__What the task asks__:
Quote the stretch of lines from the one containing "Open the @schmidtbytes/contactless-sweets" through the one containing "This screenshot has", reproducing them word for word.

__The data__:
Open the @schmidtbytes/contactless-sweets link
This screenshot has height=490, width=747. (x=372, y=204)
...
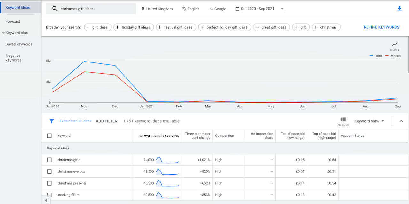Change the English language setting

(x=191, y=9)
--
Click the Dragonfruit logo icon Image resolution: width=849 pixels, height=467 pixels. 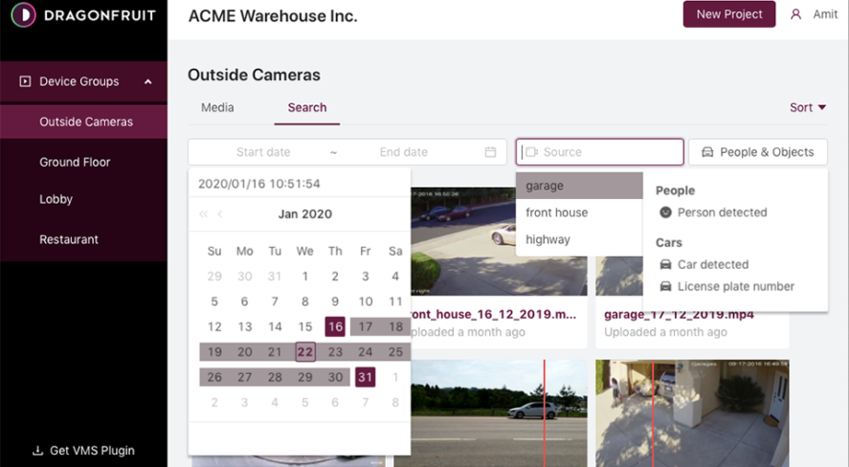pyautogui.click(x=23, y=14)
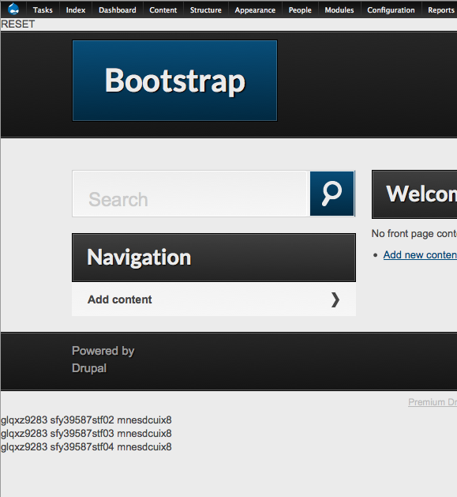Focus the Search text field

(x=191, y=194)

__Written response__:
Open the @schmidtbytes/contactless-sweets link
This screenshot has height=490, width=747. (x=372, y=204)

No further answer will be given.